§ **Task**
The response must consist of each line in the listing that has the word "computer" in it.
--- START ---
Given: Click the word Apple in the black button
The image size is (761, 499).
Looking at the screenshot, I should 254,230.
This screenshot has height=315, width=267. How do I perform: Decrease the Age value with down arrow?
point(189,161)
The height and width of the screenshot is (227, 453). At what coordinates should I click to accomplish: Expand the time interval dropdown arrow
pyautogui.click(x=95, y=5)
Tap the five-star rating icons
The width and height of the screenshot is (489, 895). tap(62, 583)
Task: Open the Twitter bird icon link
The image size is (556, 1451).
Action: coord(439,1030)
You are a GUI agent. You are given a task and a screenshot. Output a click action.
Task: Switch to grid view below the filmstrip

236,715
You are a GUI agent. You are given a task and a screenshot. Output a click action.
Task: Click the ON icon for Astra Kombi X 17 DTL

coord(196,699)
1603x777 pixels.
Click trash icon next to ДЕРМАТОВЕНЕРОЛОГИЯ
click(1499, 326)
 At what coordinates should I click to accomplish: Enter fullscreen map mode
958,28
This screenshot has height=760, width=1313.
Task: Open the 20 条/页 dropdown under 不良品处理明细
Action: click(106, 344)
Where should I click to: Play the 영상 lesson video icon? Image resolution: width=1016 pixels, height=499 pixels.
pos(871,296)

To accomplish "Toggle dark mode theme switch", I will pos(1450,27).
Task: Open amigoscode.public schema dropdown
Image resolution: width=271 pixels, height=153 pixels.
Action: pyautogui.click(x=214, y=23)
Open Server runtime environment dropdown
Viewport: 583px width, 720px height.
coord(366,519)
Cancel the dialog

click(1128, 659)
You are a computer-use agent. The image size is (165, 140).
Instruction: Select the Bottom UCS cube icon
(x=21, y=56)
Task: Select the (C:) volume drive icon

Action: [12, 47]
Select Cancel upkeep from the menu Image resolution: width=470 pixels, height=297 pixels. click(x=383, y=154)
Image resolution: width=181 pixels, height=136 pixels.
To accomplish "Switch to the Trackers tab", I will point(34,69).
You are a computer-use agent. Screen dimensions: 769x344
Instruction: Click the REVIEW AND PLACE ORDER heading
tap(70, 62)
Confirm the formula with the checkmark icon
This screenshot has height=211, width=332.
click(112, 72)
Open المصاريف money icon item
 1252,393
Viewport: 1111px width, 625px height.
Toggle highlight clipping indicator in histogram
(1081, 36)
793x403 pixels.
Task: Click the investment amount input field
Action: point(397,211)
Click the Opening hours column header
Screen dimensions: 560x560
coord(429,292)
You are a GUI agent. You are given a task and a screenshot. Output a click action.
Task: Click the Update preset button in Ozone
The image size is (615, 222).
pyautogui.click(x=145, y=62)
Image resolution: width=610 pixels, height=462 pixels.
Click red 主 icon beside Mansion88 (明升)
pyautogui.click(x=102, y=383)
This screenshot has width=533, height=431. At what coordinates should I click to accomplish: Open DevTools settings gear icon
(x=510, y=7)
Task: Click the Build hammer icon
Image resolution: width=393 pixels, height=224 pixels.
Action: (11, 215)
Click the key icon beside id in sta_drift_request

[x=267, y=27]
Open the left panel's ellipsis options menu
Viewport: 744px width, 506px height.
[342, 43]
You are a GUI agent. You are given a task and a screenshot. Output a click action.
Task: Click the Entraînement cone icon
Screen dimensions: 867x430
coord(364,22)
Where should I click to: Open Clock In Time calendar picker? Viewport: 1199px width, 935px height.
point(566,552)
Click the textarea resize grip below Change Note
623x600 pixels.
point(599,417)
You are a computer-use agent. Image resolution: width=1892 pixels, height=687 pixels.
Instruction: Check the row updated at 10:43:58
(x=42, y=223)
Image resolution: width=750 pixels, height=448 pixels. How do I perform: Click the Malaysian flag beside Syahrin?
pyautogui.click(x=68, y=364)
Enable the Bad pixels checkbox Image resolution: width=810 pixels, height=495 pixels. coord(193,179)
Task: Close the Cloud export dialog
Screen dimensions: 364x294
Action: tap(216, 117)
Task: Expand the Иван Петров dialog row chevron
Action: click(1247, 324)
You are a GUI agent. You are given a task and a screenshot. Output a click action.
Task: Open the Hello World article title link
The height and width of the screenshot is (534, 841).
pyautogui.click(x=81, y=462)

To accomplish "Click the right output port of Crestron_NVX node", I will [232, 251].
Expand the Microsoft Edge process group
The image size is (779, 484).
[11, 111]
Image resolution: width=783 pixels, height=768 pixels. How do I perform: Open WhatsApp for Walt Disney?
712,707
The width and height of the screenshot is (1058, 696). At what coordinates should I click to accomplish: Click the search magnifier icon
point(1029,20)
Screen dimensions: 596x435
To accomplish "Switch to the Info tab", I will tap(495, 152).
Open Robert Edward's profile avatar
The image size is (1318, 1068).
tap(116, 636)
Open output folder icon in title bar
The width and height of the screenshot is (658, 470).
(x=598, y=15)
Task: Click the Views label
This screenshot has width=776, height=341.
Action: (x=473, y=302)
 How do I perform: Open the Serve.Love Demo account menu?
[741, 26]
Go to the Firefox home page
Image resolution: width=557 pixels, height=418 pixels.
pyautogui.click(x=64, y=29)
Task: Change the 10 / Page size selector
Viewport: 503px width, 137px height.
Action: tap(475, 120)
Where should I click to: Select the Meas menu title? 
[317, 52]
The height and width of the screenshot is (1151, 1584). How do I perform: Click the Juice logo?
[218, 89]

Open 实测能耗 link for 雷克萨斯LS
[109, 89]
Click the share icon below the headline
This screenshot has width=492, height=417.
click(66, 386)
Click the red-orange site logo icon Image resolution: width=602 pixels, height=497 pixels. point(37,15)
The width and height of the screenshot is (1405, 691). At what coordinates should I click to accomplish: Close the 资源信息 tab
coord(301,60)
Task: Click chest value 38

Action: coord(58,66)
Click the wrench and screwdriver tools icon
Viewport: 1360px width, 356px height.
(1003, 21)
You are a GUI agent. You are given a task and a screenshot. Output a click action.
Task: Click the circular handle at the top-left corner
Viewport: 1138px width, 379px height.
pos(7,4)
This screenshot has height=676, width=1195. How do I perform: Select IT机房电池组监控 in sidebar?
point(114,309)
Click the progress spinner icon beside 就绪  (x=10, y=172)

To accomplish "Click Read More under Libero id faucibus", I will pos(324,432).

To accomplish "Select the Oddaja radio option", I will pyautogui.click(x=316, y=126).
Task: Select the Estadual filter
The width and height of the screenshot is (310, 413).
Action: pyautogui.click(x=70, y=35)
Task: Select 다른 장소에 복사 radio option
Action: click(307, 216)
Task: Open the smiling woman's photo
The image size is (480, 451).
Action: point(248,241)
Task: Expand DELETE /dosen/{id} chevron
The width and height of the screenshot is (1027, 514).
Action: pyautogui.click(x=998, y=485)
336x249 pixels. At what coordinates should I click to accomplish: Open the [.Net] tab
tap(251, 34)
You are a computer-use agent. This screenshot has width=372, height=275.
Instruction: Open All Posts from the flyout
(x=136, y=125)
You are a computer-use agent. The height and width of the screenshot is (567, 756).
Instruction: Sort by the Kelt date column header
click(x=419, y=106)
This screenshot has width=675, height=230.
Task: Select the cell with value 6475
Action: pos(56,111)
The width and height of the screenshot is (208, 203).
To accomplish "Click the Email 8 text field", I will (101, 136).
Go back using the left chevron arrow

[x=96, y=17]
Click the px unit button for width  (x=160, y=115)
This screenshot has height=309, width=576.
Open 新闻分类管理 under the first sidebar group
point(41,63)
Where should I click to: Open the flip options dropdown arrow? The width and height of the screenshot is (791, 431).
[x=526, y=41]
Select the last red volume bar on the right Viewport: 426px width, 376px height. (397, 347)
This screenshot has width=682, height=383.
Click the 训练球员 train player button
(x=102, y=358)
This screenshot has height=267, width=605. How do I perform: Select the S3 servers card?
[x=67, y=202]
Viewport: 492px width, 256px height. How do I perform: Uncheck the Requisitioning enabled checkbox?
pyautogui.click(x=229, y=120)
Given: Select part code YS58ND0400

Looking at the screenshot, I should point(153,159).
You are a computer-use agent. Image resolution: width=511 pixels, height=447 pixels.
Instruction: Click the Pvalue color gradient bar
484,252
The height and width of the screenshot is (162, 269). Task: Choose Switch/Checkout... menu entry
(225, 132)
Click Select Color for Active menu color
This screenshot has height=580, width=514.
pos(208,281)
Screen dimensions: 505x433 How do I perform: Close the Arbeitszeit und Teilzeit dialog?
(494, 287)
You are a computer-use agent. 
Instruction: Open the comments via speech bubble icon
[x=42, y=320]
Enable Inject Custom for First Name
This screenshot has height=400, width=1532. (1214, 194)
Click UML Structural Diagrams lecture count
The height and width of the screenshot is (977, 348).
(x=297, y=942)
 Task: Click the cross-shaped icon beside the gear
--- END ---
§ **Written response**
You are a computer-use agent. The image size is (165, 140).
You are a computer-use agent. Screen dimensions: 769x344
You are a computer-use agent. Image resolution: width=1892 pixels, height=687 pixels.
You are a computer-use agent. This screenshot has width=372, height=275.
You are a computer-use agent. The height and width of the screenshot is (567, 756).
You are a computer-use agent. Image resolution: width=511 pixels, height=447 pixels.
You are a computer-use agent. 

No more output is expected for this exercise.